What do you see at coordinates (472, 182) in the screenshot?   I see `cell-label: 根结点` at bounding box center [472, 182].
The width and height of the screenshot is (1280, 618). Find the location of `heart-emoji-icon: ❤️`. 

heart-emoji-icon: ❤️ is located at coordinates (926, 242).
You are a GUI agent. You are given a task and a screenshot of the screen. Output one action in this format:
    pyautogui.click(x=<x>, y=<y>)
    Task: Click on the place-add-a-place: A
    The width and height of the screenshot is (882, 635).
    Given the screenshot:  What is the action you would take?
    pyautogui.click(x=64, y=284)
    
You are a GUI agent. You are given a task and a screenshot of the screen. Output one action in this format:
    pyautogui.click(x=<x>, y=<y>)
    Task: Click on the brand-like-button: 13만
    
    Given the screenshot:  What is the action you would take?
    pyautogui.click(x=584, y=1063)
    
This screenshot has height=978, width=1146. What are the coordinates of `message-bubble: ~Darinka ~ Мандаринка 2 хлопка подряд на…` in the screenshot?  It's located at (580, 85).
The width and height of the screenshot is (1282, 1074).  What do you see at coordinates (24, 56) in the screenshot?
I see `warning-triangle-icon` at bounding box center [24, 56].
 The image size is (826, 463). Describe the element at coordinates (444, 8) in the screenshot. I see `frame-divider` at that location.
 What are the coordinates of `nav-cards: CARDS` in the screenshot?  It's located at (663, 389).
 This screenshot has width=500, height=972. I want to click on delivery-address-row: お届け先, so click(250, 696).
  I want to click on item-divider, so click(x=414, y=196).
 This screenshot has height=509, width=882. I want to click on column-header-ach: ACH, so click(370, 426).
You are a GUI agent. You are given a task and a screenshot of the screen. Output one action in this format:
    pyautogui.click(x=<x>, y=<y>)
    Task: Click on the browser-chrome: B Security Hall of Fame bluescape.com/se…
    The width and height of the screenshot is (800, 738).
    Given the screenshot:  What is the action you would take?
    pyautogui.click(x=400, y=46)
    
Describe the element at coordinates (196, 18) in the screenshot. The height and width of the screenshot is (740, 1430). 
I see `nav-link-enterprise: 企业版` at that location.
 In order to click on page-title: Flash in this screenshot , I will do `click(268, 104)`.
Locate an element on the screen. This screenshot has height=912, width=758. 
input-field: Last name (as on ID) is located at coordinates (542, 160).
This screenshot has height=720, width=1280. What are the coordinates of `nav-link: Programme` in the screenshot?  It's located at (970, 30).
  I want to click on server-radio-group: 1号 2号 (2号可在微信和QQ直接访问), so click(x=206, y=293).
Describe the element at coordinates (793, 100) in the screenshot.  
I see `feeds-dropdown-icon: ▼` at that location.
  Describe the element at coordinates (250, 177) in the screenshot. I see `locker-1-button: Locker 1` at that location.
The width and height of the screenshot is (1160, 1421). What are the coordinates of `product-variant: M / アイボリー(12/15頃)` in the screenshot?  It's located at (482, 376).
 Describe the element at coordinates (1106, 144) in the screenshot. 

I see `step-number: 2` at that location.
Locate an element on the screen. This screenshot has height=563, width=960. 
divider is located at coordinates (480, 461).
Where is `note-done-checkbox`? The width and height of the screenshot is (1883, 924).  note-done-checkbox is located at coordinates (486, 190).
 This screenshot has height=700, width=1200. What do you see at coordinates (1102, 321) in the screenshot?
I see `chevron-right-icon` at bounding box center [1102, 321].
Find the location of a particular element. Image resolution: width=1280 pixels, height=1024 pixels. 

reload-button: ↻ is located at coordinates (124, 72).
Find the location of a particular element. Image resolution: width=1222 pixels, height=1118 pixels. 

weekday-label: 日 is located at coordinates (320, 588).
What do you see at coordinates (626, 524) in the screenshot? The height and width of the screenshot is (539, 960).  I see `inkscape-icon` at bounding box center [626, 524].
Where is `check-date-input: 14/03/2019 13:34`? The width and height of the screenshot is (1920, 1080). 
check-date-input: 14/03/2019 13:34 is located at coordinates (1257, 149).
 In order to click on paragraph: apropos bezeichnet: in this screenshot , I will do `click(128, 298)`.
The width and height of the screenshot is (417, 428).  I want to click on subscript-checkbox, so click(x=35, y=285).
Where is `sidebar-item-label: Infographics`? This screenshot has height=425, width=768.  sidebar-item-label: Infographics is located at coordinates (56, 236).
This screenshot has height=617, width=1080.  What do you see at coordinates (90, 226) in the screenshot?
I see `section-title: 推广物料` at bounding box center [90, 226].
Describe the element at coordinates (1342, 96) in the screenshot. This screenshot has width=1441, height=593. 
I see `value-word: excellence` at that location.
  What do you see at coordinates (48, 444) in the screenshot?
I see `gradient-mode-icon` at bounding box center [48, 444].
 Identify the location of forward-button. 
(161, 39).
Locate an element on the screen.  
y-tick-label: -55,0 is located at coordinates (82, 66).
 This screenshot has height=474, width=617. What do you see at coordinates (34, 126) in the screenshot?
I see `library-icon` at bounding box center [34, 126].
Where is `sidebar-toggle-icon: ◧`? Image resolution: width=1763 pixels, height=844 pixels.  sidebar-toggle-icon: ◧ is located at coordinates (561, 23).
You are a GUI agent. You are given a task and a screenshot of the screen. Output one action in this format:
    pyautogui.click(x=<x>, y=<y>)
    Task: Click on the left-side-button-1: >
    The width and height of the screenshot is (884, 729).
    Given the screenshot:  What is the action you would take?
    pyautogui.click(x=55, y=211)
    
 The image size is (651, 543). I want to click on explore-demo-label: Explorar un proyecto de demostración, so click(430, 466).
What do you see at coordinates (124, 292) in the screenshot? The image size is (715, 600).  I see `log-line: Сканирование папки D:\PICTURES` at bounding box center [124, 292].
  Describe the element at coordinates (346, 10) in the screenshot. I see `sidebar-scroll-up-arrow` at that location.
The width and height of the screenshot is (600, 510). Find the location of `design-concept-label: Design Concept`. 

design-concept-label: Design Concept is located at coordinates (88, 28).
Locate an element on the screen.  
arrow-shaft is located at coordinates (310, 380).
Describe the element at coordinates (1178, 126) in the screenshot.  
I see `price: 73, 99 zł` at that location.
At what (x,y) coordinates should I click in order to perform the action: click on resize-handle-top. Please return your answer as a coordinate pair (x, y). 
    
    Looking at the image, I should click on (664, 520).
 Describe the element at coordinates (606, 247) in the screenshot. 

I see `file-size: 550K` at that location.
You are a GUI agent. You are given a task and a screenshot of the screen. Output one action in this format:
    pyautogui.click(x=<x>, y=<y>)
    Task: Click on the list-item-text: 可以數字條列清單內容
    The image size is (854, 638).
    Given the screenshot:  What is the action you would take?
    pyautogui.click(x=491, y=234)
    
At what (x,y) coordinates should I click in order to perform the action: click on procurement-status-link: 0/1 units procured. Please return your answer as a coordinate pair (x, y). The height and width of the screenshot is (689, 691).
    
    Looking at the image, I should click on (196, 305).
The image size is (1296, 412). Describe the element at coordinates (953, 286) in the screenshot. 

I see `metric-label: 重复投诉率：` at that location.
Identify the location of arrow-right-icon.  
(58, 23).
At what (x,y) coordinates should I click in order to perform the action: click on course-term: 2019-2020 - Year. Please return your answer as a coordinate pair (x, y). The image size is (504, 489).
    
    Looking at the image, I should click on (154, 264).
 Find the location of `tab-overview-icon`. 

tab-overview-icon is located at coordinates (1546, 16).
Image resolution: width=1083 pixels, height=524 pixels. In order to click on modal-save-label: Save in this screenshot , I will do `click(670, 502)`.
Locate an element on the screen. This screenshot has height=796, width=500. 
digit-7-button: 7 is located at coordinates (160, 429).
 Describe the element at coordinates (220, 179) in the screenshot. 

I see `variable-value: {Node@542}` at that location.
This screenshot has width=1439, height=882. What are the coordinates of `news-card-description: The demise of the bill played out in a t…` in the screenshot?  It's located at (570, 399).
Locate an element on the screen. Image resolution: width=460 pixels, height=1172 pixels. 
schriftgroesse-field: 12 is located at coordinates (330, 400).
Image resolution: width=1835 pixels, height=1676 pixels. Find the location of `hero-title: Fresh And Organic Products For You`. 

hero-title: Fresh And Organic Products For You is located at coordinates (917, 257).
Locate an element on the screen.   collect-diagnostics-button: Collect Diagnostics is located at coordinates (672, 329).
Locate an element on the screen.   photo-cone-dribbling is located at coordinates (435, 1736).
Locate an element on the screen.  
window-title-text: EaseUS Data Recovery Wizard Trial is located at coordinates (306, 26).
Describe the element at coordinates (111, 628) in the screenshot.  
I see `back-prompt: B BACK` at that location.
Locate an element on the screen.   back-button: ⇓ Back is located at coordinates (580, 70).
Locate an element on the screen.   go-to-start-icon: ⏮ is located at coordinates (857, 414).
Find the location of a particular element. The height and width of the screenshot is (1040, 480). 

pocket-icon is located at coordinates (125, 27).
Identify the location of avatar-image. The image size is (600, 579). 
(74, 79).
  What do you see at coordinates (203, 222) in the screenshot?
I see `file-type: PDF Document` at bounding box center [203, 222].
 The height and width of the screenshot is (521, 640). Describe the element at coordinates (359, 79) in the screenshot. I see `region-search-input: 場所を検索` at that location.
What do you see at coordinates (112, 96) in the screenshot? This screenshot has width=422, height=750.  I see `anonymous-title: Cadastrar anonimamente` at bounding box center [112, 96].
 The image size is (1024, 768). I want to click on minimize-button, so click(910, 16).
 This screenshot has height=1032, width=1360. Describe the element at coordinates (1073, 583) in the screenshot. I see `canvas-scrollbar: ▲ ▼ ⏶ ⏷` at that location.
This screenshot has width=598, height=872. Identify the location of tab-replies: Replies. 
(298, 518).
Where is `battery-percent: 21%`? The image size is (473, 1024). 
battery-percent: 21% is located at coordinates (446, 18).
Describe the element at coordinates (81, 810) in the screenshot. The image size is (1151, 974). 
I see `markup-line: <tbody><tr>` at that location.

**Exercise aim:** Copy the records above word for word, starting with the line that contains "Describe the element at coordinates (111, 628)" and going on through the line that contains "The height and width of the screenshot is (521, 640).".

**Worked solution:**
Describe the element at coordinates (111, 628) in the screenshot.  
I see `back-prompt: B BACK` at that location.
Locate an element on the screen.   back-button: ⇓ Back is located at coordinates (580, 70).
Locate an element on the screen.   go-to-start-icon: ⏮ is located at coordinates (857, 414).
Find the location of a particular element. The height and width of the screenshot is (1040, 480). 

pocket-icon is located at coordinates (125, 27).
Identify the location of avatar-image. The image size is (600, 579). 
(74, 79).
  What do you see at coordinates (203, 222) in the screenshot?
I see `file-type: PDF Document` at bounding box center [203, 222].
 The height and width of the screenshot is (521, 640). Describe the element at coordinates (359, 79) in the screenshot. I see `region-search-input: 場所を検索` at that location.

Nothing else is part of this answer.